EXERCISE: Copy out every line below without alteration.

(Dataset entries)
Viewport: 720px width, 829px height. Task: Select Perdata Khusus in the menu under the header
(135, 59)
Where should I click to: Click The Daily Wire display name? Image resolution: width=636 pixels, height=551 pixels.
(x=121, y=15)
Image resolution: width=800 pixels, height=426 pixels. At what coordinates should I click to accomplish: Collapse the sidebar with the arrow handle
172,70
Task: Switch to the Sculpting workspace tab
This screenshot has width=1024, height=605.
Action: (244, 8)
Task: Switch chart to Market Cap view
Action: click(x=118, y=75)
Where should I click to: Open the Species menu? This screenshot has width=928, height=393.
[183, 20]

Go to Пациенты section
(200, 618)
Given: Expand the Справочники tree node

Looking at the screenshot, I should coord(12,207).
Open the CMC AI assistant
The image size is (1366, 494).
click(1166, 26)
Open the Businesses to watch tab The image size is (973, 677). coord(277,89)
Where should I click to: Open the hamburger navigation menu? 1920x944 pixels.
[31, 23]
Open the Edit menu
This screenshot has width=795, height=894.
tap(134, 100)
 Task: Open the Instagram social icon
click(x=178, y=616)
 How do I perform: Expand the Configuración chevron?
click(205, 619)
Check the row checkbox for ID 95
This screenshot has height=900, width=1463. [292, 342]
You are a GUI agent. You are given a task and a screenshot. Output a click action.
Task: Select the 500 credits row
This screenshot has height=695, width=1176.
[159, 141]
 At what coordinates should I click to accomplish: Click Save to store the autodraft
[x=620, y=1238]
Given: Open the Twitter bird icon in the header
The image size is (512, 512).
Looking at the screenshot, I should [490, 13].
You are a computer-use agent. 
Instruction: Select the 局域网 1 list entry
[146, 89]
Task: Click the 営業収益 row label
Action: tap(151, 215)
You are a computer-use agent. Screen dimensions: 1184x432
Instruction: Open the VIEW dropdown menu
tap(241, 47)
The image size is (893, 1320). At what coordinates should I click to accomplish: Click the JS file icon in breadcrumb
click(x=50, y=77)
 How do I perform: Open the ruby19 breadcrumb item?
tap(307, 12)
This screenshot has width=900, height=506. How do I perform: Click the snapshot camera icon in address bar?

RESULT:
Viewport: 720px width, 829px height. Task: Select Perdata Khusus in the menu under the header
(135, 59)
Where should I click to: Click The Daily Wire display name? Image resolution: width=636 pixels, height=551 pixels.
(x=121, y=15)
Image resolution: width=800 pixels, height=426 pixels. At what coordinates should I click to accomplish: Collapse the sidebar with the arrow handle
172,70
Task: Switch to the Sculpting workspace tab
This screenshot has width=1024, height=605.
Action: (244, 8)
Task: Switch chart to Market Cap view
Action: click(x=118, y=75)
Where should I click to: Open the Species menu? This screenshot has width=928, height=393.
[183, 20]

Go to Пациенты section
(200, 618)
Given: Expand the Справочники tree node

Looking at the screenshot, I should coord(12,207).
Open the CMC AI assistant
The image size is (1366, 494).
click(1166, 26)
Open the Businesses to watch tab The image size is (973, 677). coord(277,89)
Where should I click to: Open the hamburger navigation menu? 1920x944 pixels.
[31, 23]
Open the Edit menu
This screenshot has width=795, height=894.
tap(134, 100)
 Task: Open the Instagram social icon
click(x=178, y=616)
 How do I perform: Expand the Configuración chevron?
click(205, 619)
Check the row checkbox for ID 95
This screenshot has height=900, width=1463. [292, 342]
You are a GUI agent. You are given a task and a screenshot. Output a click action.
Task: Select the 500 credits row
This screenshot has height=695, width=1176.
[159, 141]
 At what coordinates should I click to accomplish: Click Save to store the autodraft
[x=620, y=1238]
Given: Open the Twitter bird icon in the header
The image size is (512, 512).
Looking at the screenshot, I should [490, 13].
You are a computer-use agent. 
Instruction: Select the 局域网 1 list entry
[146, 89]
Task: Click the 営業収益 row label
Action: tap(151, 215)
You are a computer-use agent. Screen dimensions: 1184x432
Instruction: Open the VIEW dropdown menu
tap(241, 47)
The image size is (893, 1320). At what coordinates should I click to accomplish: Click the JS file icon in breadcrumb
click(x=50, y=77)
 How do I perform: Open the ruby19 breadcrumb item?
tap(307, 12)
This screenshot has width=900, height=506. How do I perform: Click the snapshot camera icon in address bar?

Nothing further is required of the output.